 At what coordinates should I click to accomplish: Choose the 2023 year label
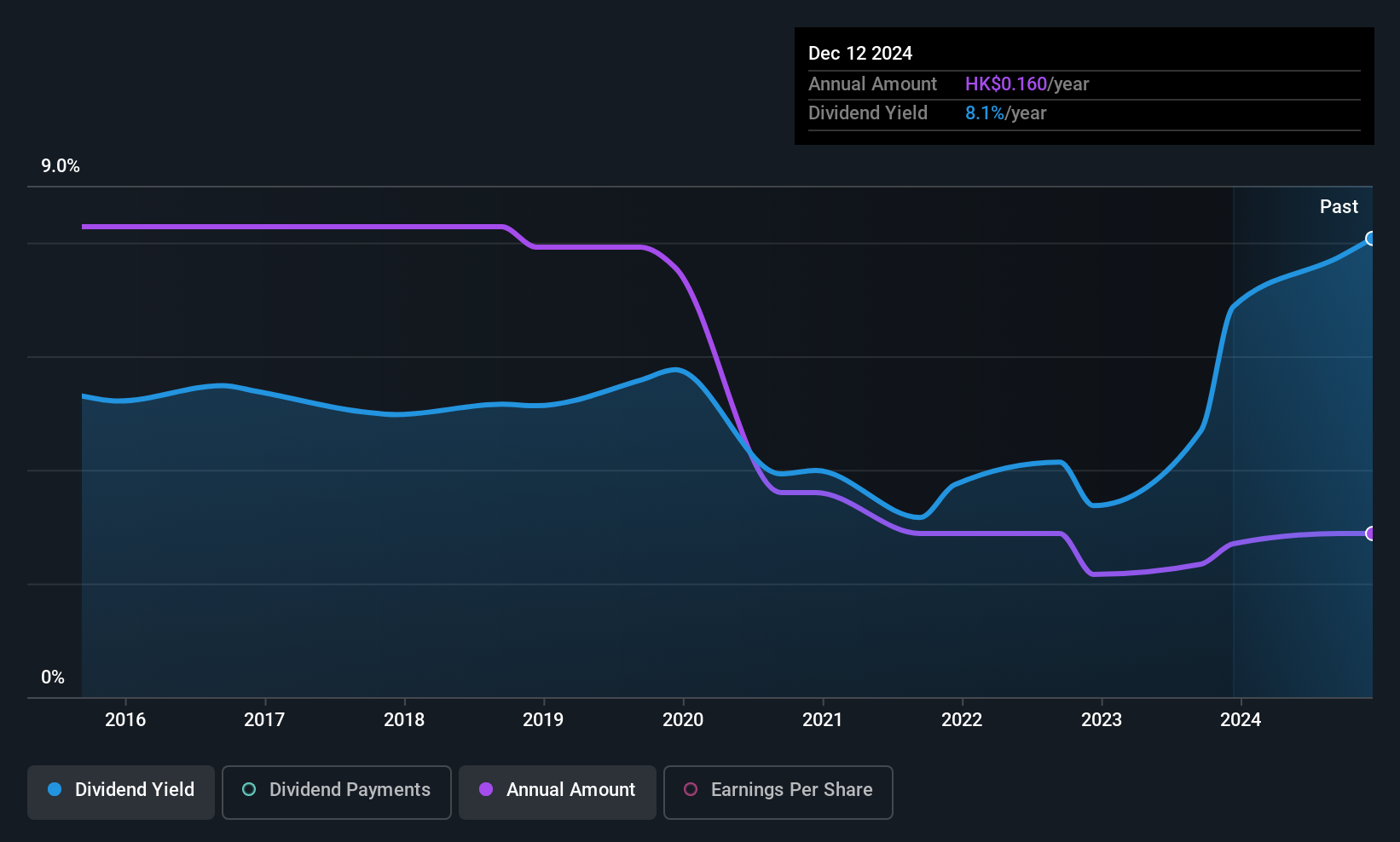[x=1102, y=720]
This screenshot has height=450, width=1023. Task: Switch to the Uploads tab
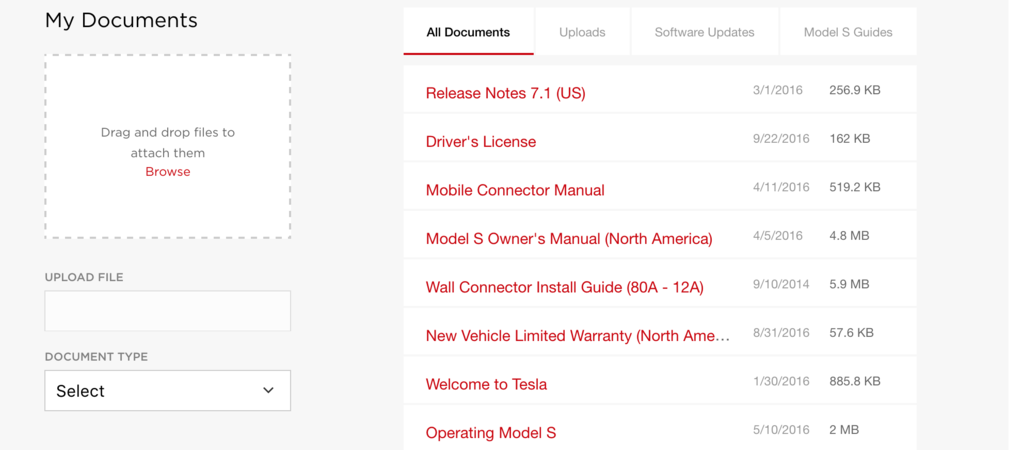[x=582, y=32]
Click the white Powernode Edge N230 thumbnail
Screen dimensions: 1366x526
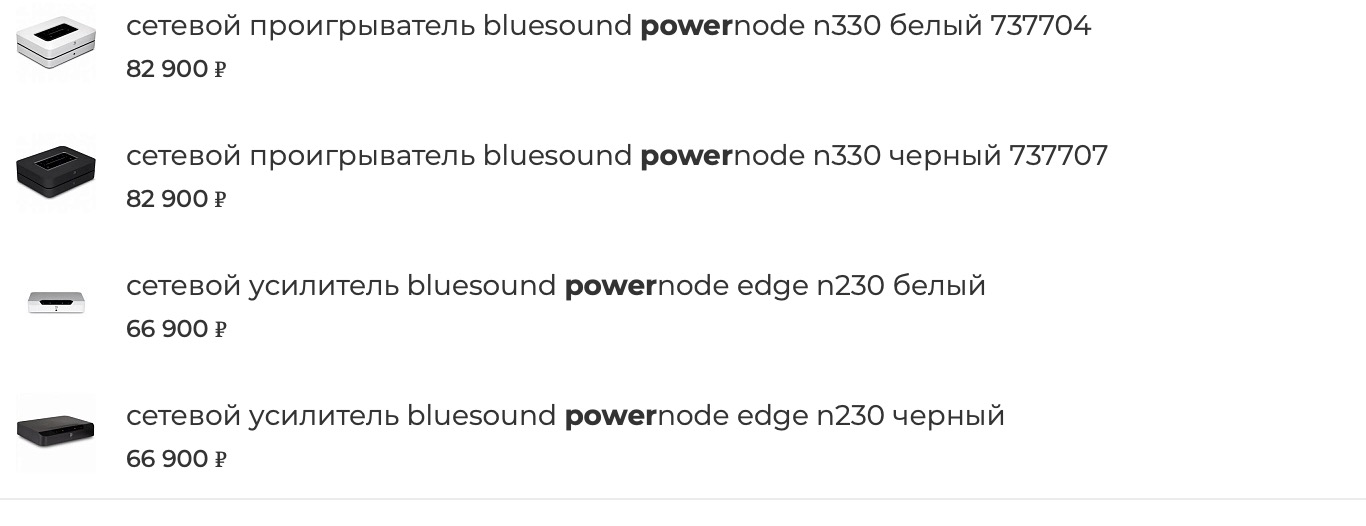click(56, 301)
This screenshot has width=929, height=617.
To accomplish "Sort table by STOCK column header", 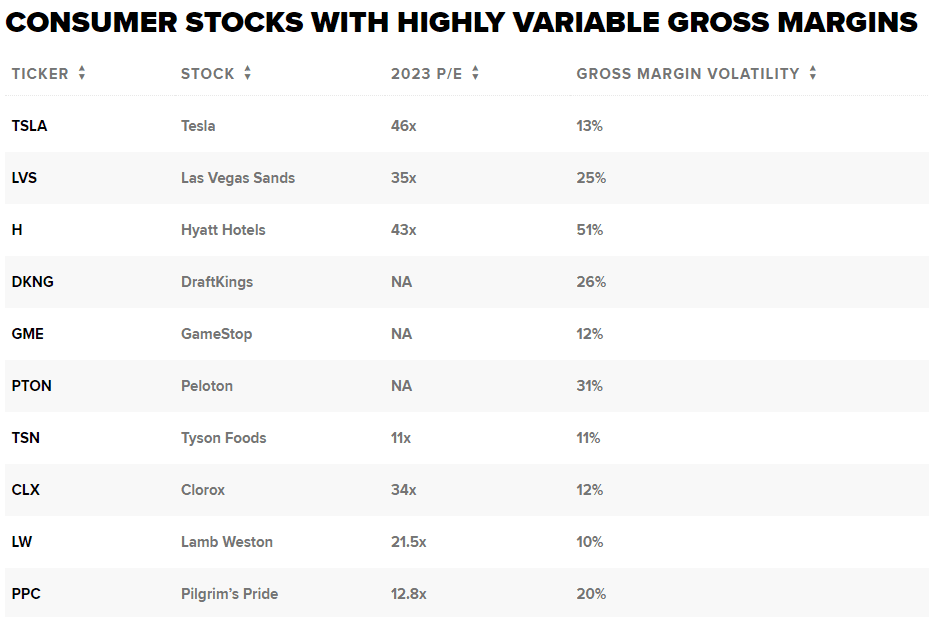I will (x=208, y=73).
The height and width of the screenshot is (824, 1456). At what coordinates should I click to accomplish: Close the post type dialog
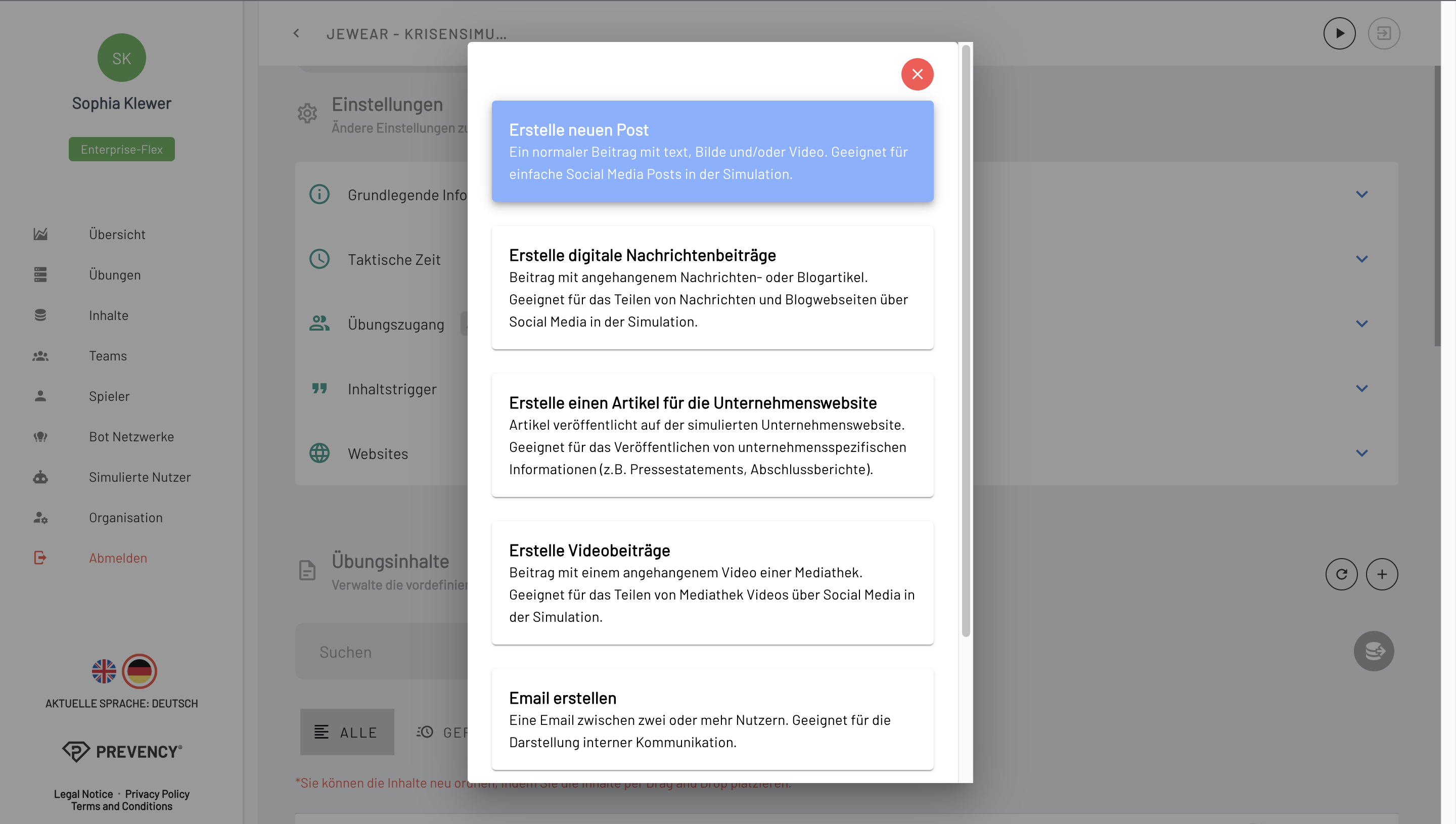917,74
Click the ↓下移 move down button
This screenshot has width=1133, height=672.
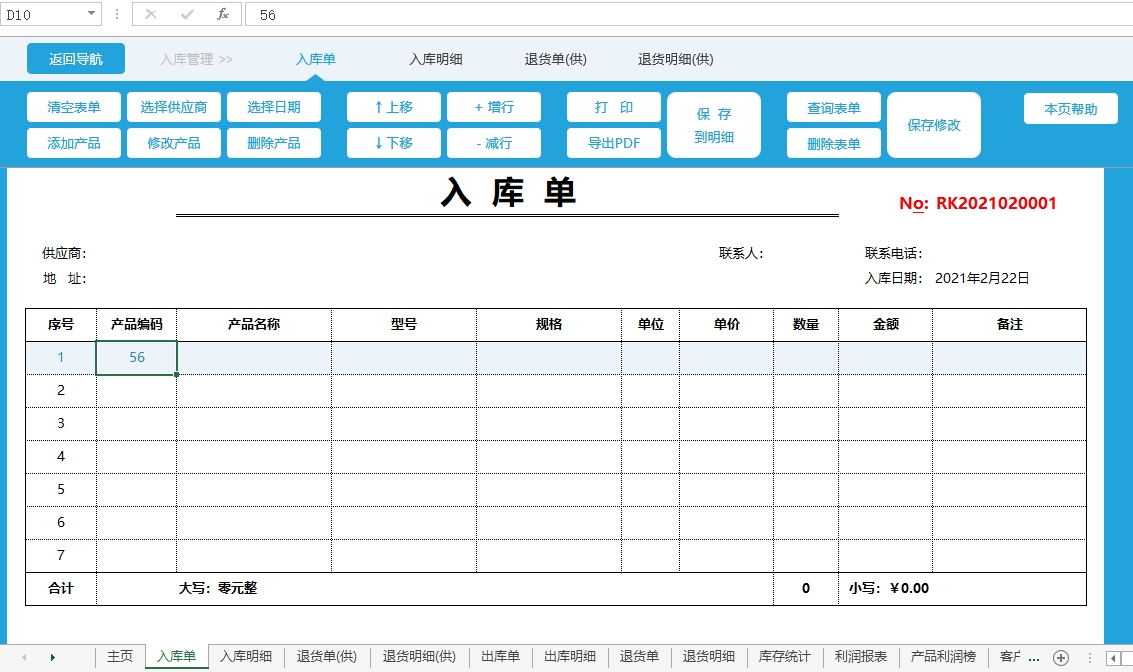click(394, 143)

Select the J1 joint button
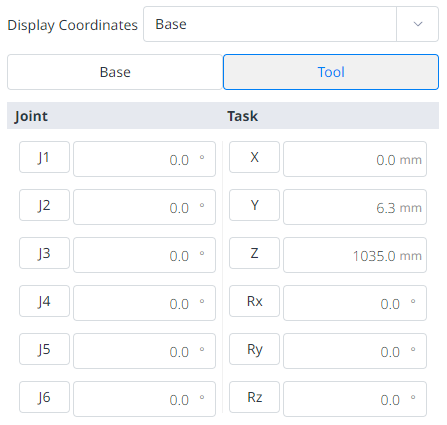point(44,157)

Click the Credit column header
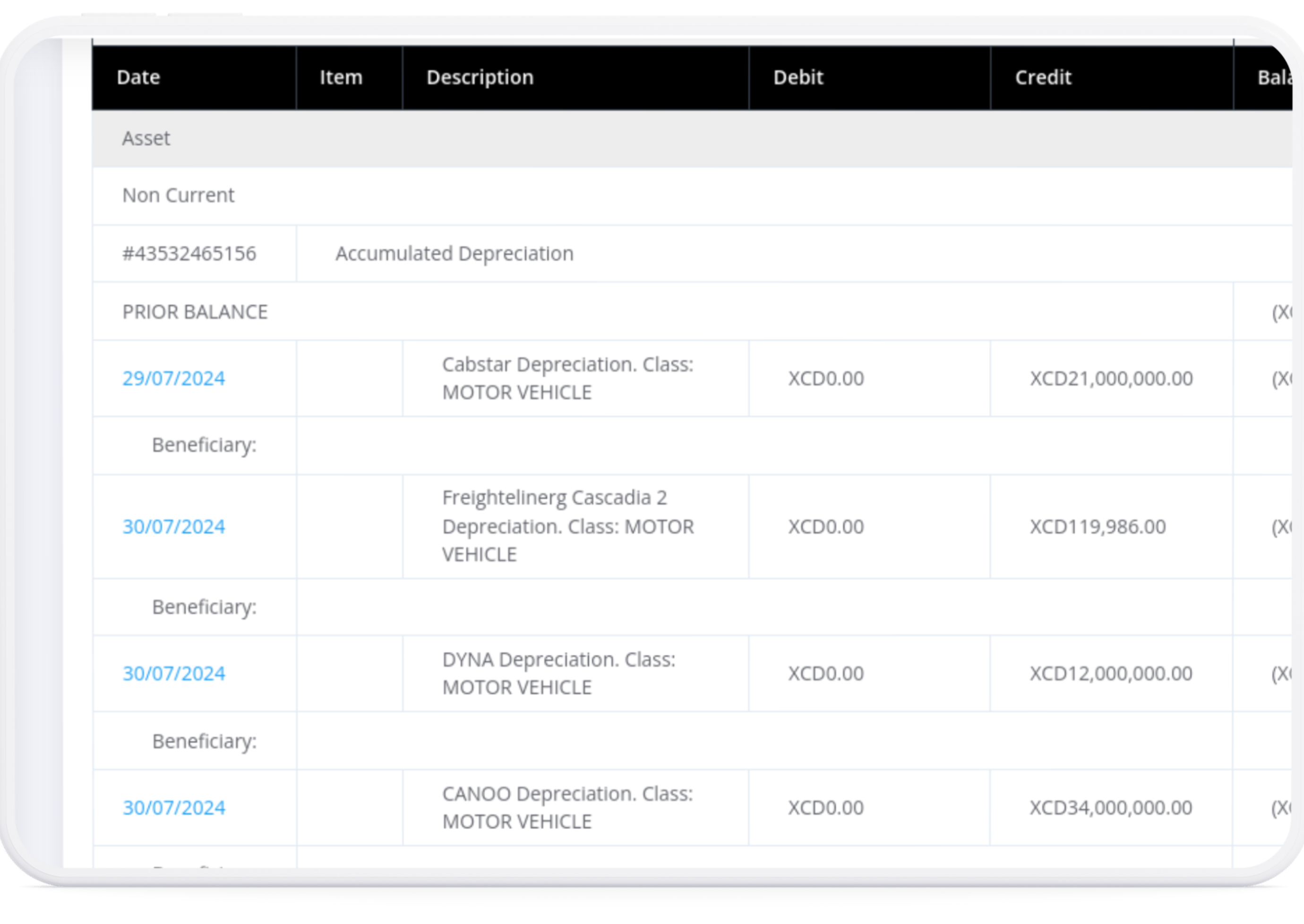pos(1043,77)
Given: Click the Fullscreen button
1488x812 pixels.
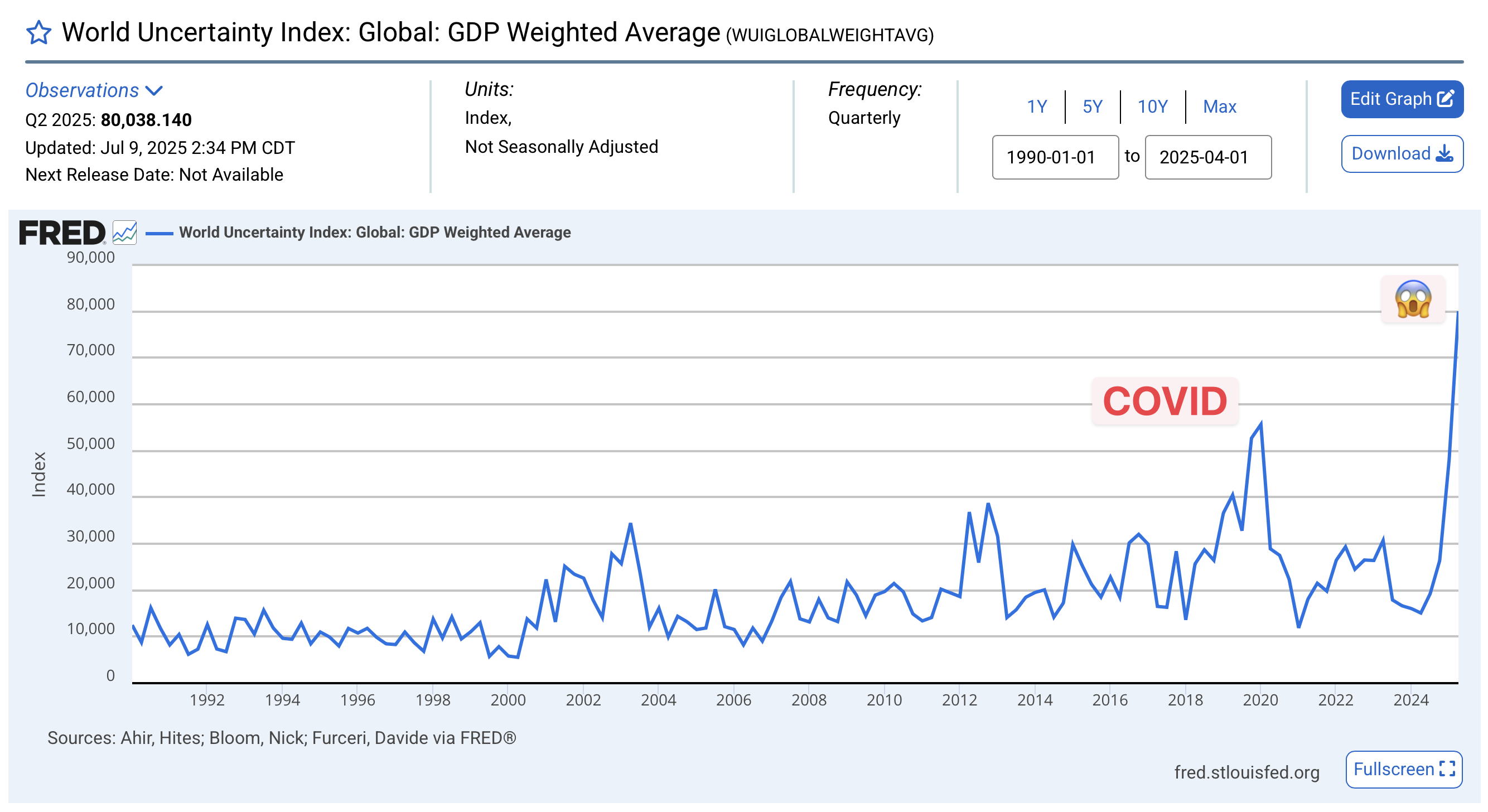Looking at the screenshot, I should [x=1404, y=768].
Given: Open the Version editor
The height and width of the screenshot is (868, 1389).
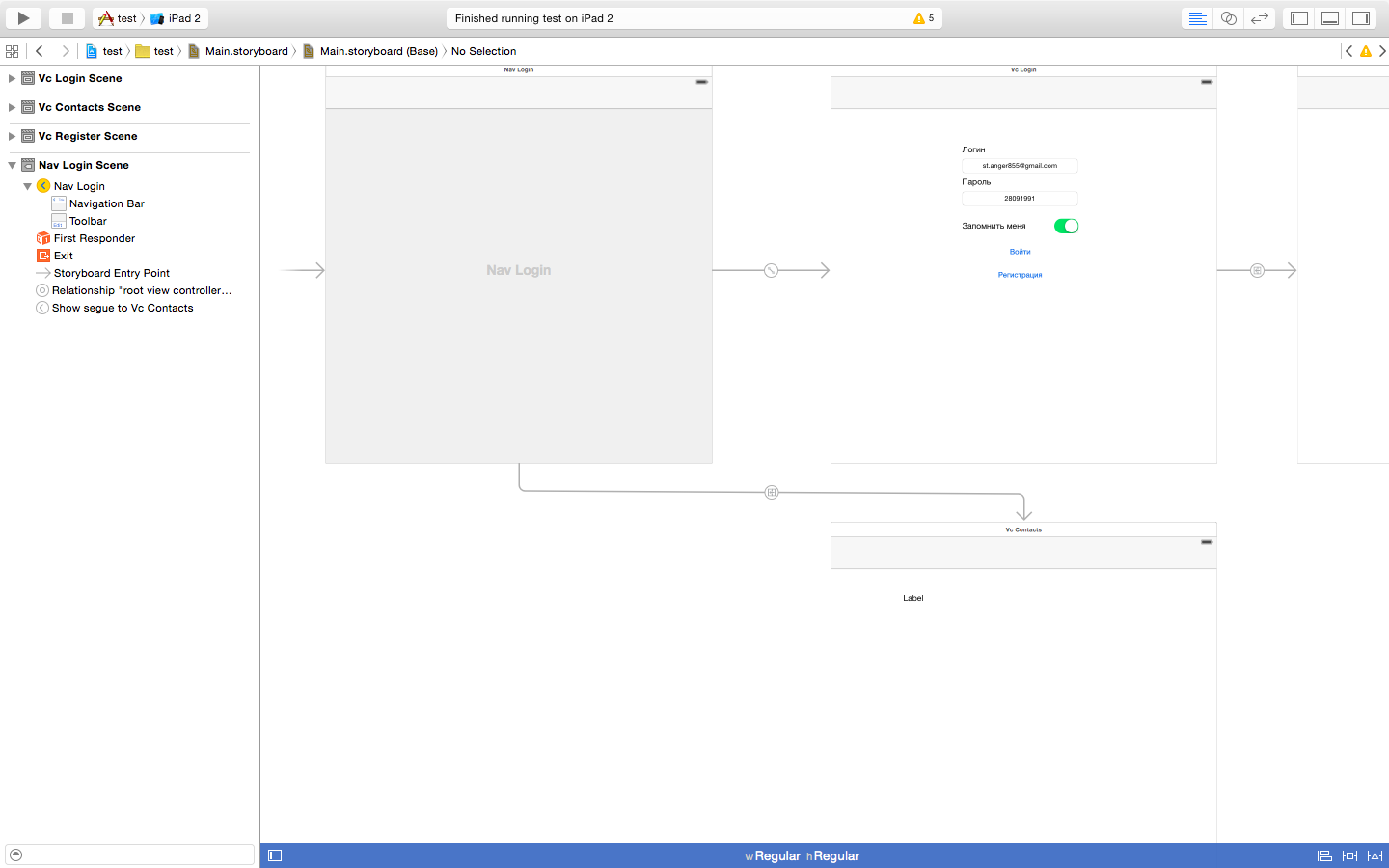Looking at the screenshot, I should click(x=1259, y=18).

• PROBLEM DESCRIPTION
Collect every line from the entries above that contains the word "what".

• SOLUTION TO THIS TASK
 At what coordinates should I click to accomplish: Choose the 2023 year label
The height and width of the screenshot is (824, 1456). At what coordinates should I click to accomplish: Close the post type dialog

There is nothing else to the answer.